The realm of lead generation can present a minefield of TCPA risks. The recent order granting summary judgment in Braver v. NorthStar Alarm Systems, LLC, No. CIV-17-0383, 2019 WL 3208651 (W.D. Ok. Jul. 15, 2019) illustrates the potentially catastrophic effects of taking the wrong steps in that minefield, particularly when it comes to the liability lead buyers may face for TCPA violations committed by the sources from which they purchase leads.

Before breaking down what happened in Braver, it is helpful to start with a few figures from that case:

  • 252,765 calls at issue made by the lead seller to generate leads in a nine month period;
  • A mere 150 customers acquired from those leads by the lead buyer;
  • $126,000,000 - $379,000,000 in potential exposure the lead buyer now faces for TCPA violations committed by the lead seller in generating those leads.
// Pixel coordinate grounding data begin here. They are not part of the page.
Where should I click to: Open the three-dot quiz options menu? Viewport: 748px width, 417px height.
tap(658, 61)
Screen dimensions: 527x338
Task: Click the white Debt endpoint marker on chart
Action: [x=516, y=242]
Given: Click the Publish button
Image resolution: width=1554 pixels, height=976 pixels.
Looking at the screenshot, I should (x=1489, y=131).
Without a doubt, these figures demonstrate the significant risk inherent in even a relatively small (and seemingly unsuccessful) marketing campaign. To any business this space, Braver highlights the critical importance of carefully vetting lead sources, and the strategic management of these types of third party relationships.
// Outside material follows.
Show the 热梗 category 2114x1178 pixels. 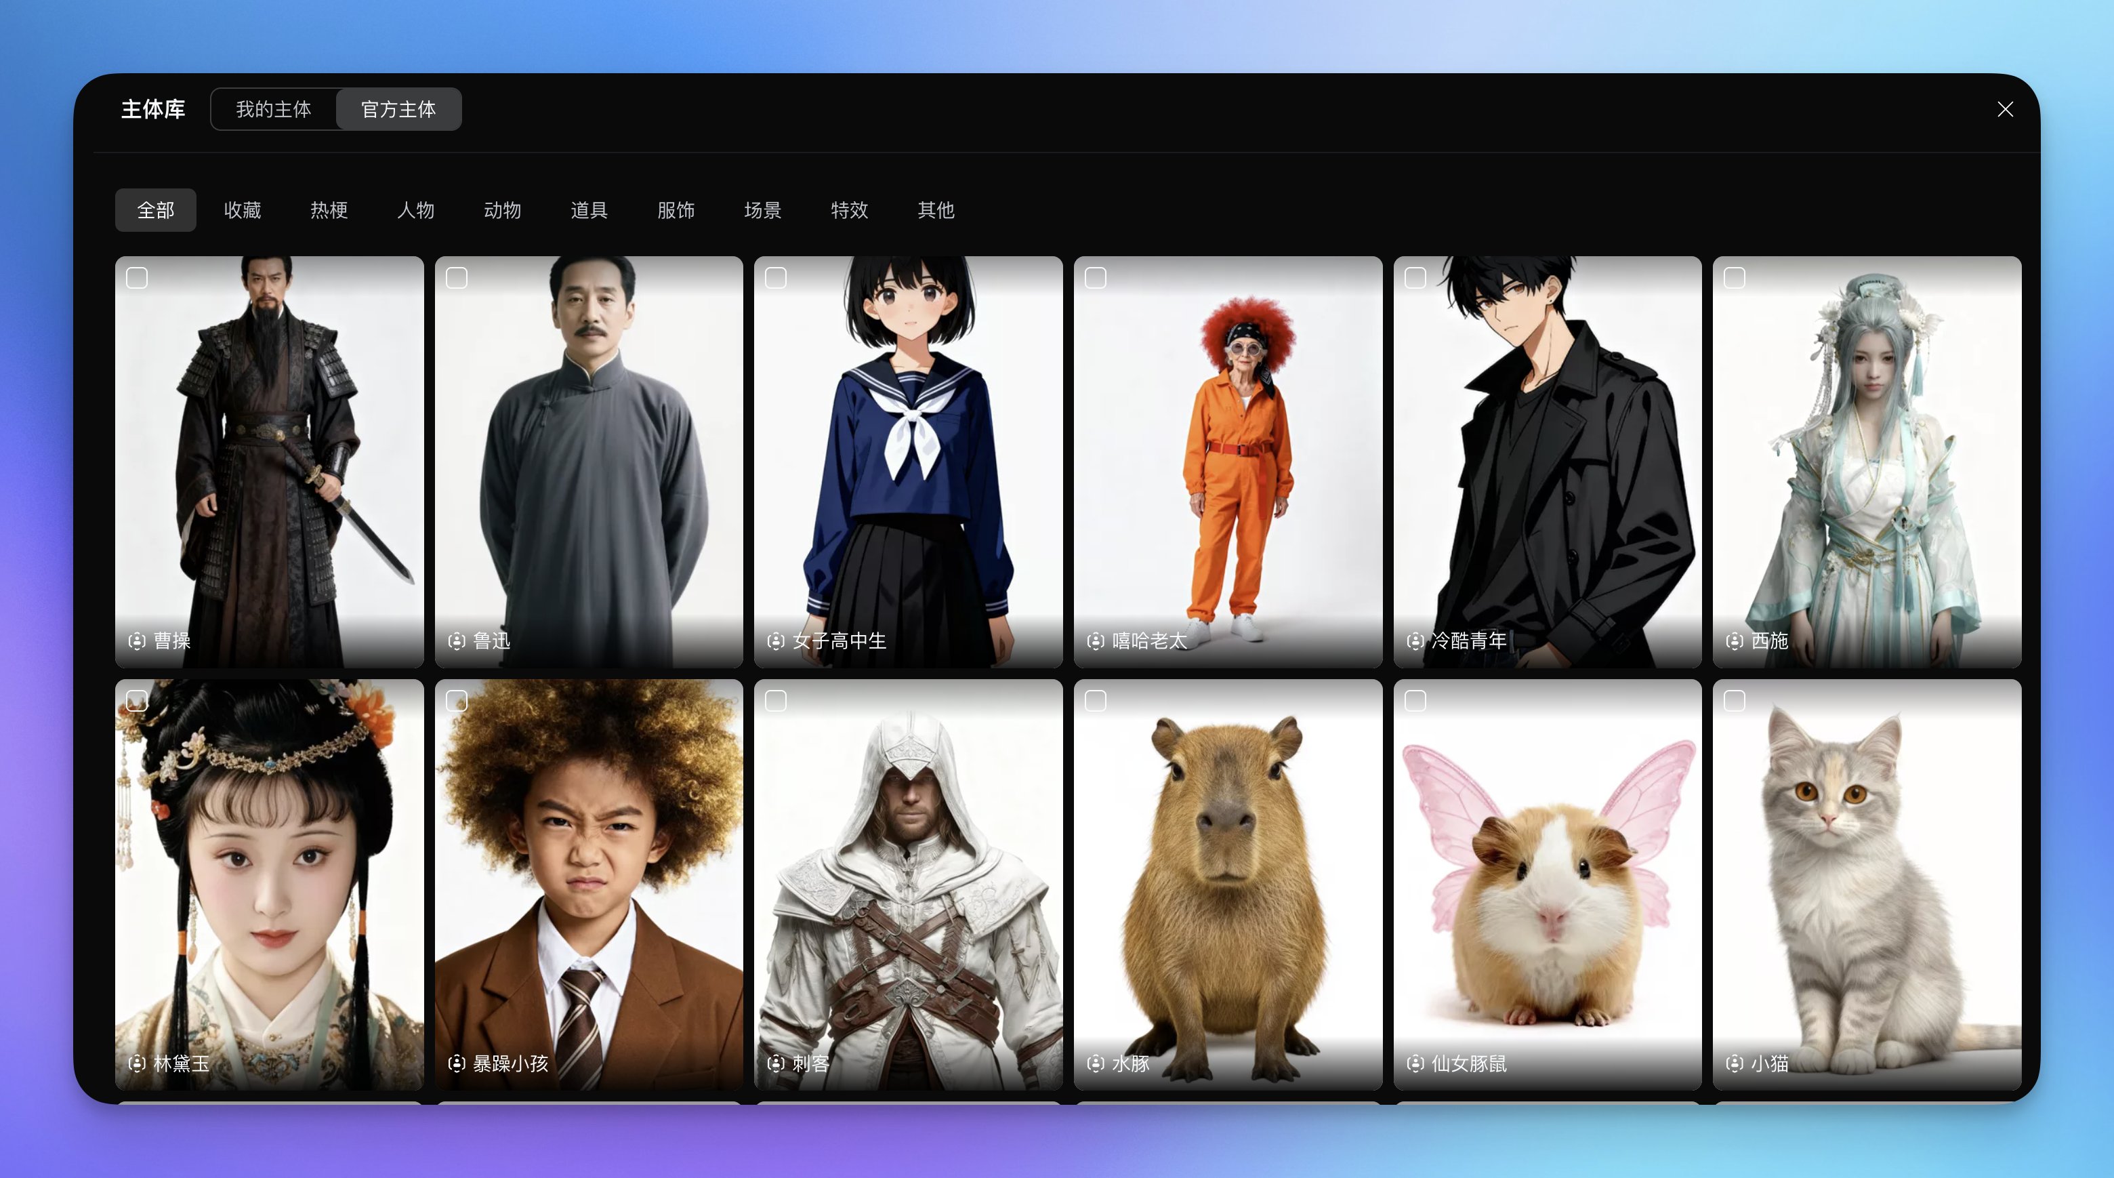click(x=329, y=210)
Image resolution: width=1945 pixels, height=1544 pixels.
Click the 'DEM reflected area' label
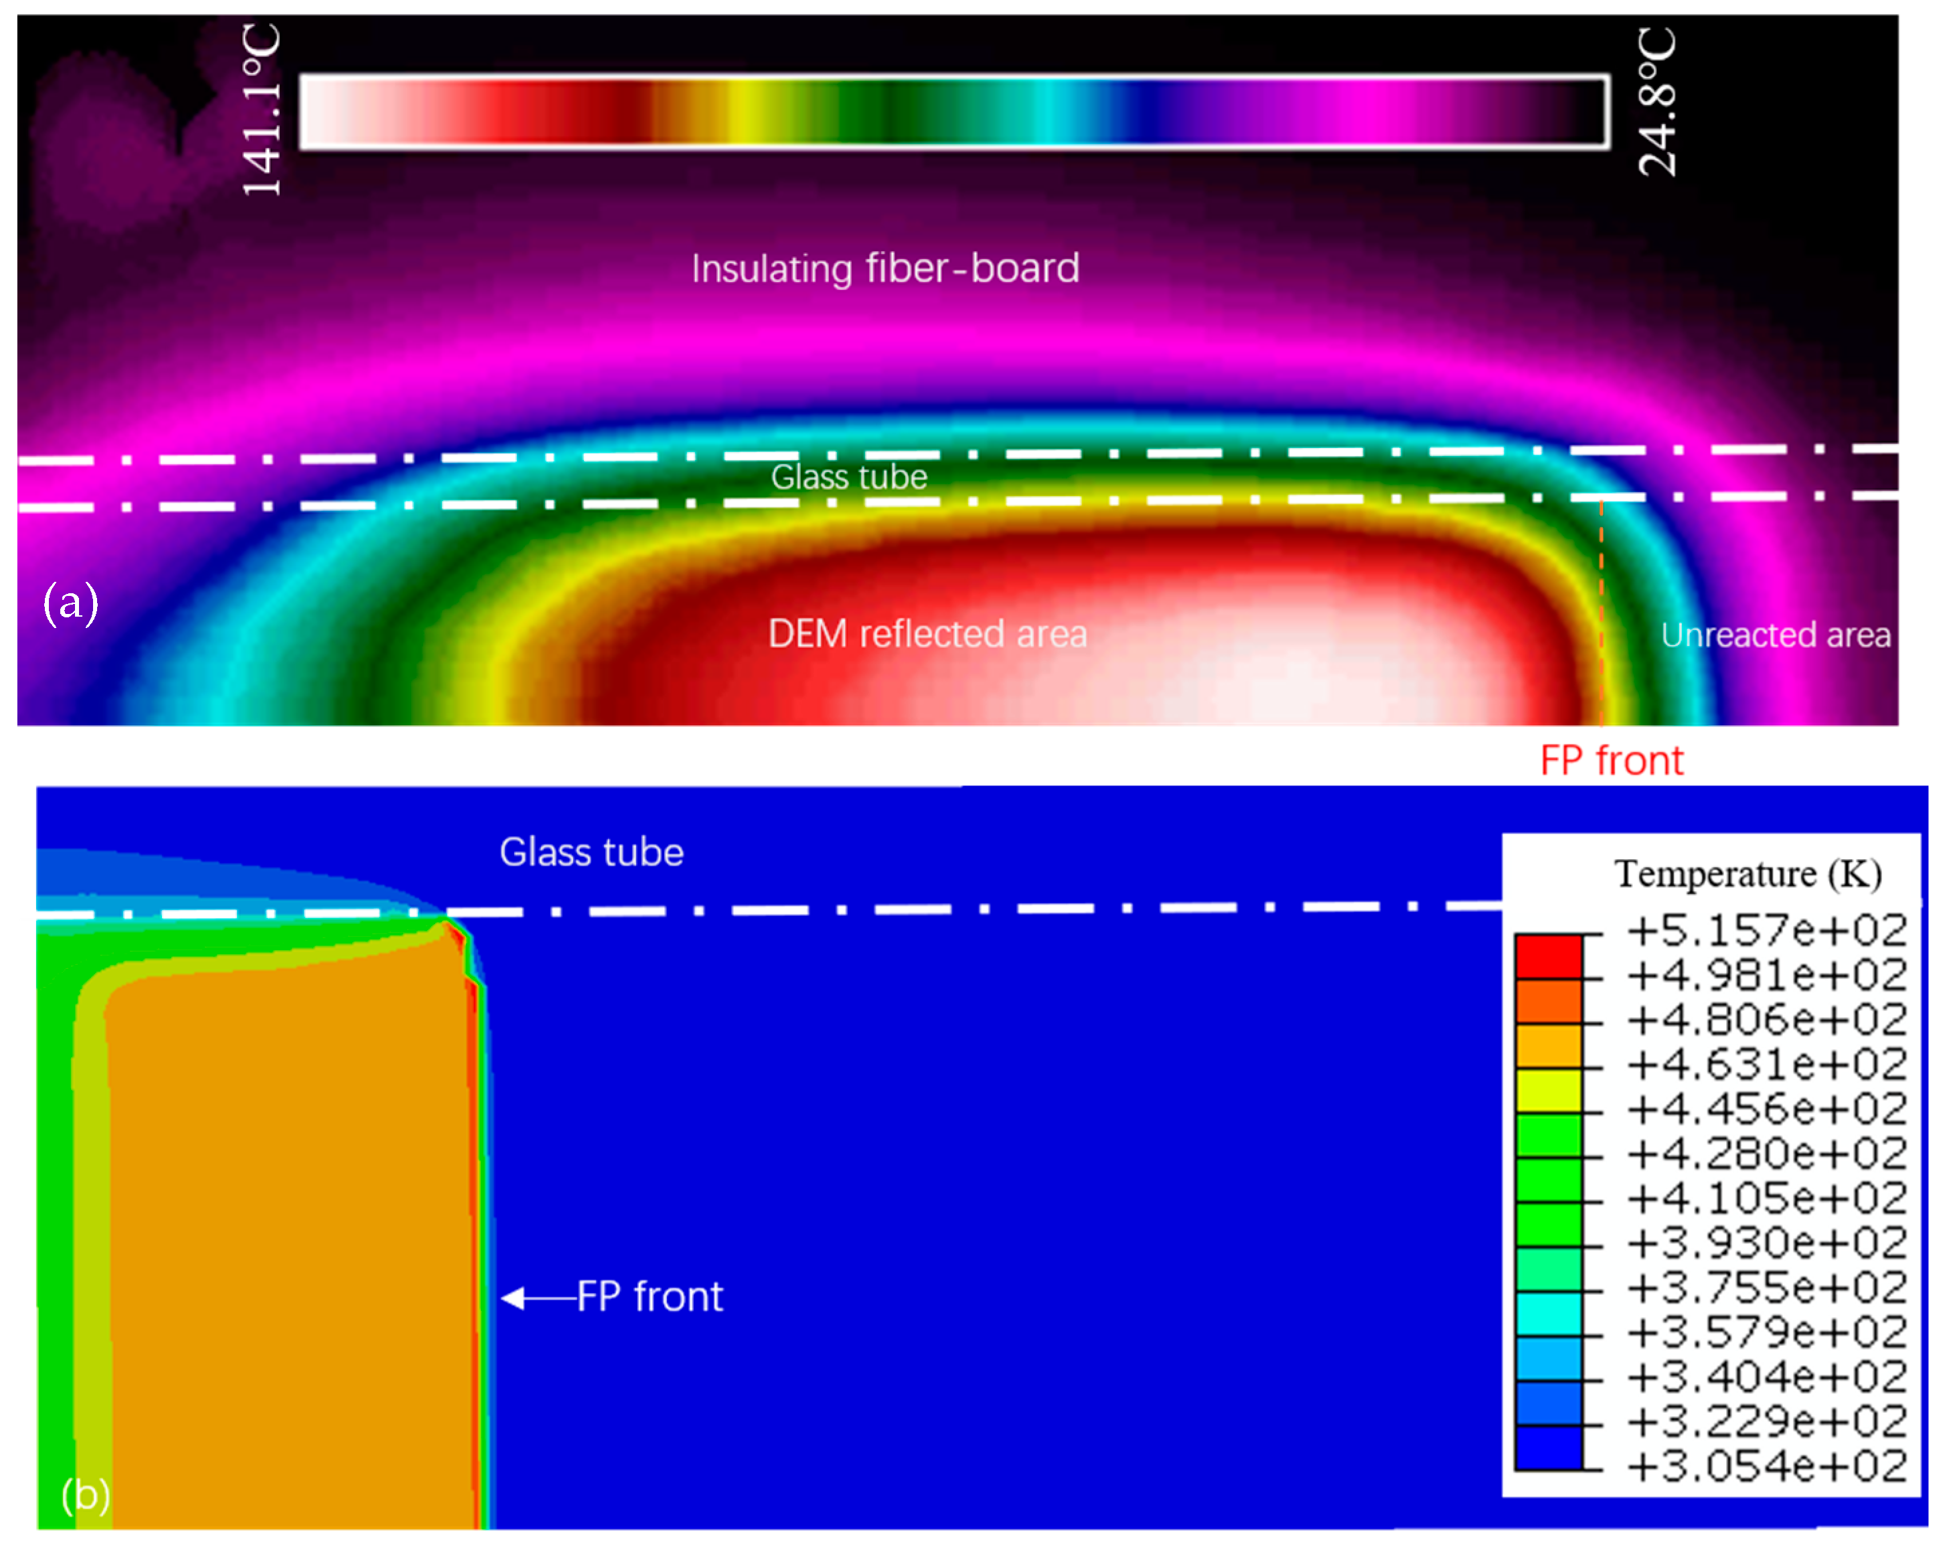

Braver is a TCPA class action arising out of a lead buyer/seller relationship. According to the court’s ruling granting summary judgment in favor of the Plaintiff, Defendant NorthStar purchased leads from Yodel between February and October 2016. Yodel was selling NorthStar “qualified” leads by essentially cold calling lists of telephone numbers using a soundboard system. Some leads were warm transferred to NorthStar, and others were called back by NorthStar.

Notably, the fact that Yodel made the calls in question without consent was not in dispute. And since Northstar did not make the calls directly, the key issue in the case was whether NorthStar could be held vicariously liable for the TCPA violations committed by Yodel.

The FCC and several courts have held that under federal common-law principles of agency, there may be vicarious liability for TCPA violations. There are three theories under which a non-caller may be vicariously liable for TCPA violations of a direct caller: actual/classical agency, apparent authority, and ratification. The court in Braver found that NorthStar was vicariously liable for the TCPA violations Yodel committed in generating leads purchased by NorthStar under each of these theories. While there is some variation among these three legal theories, from a practical perspective the court’s conclusion came down to the following set of undisputed facts:

  1. NorthStar reviewed a sample script provided by Yodel, then told Yodel to begin making calls “with the understanding they would be using th[e] script.”
  2. The script generically described a modern home security system (full color, touch screen, ability to use home automation, cell phone control, etc.) which was “an accurate description of a system NorthStar provides,” which "confirmed" NorthStar was "involved in determining the script."
  3. NorthStar was aware that Yodel was going to use soundboard technology to deliver prerecorded voices in audio clips.
  4. Yodel and NorthStar had an agreed upon delivery method for leads (either warm transfers, or call backs).
  5. Both Yodel and NorthStar made statements which identified the initial call as being from the “Security Help Center.”
  6. Northstar received some complaints about the calls placed by Yodel, and had a policy for responding to complaints about the “robocalls.”
  7. NorthStar caused Yodel to change its procedures from time to time, including changing the transfer procedure, and the pace/flow of leads transfers.
  8. NorthStar had “some involvement” in determining which numbers Yodel called by directing Yodel to make calls to zip codes in which NorthStar did business.
  9. NorthStar and Yodel agreed to changes in the compensation structure for the purchase of leads;
  10. NorthStar and Yodel shared information about the lead campaign. Yodel would upload consumer lead data directly into NorthStar’s telemarketing software, and NorthStar provided regular reports to Yodel about the sales it was making as a result of Yodel’s call.

What is most notable here is that many (but not necessarily all) of these facts describe a fairly typical lead buyer/seller arrangement in which there is some measure of coordination between the two parties on how leads are to be generated and delivered. Indeed, taking the court’s reasoning in Braver to its logical extreme, practically any lead buyer/seller relationship could be considered an agency under one or more agency theories.

This, in turn, highlights the critical importance to lead buyers of vetting their lead sources, and taking the appropriate risk mitigation measures to help protect themselves from potential TCPA violations that may be committed by their lead sources. On the lead seller side, this highlights the importance of ensuring a TCPA compliant process of generating leads. Indeed, according to the Braver ruling, Yodel had provided assurances that their leads were TCPA-compliant, and may therefore be on the hook to NorthStar for the liability NorthStar now faces for the potential breach of those assurances.

Braver shows just how quickly leads can turn radioactive if proper measures are not taken to ensure TCPA compliance. And given the extraordinarily steep penalties for non-compliance—particularly when aggregated in a class action—even relatively small or modest marketing campaigns can result in levels of exposure that may pose an existential threat to business.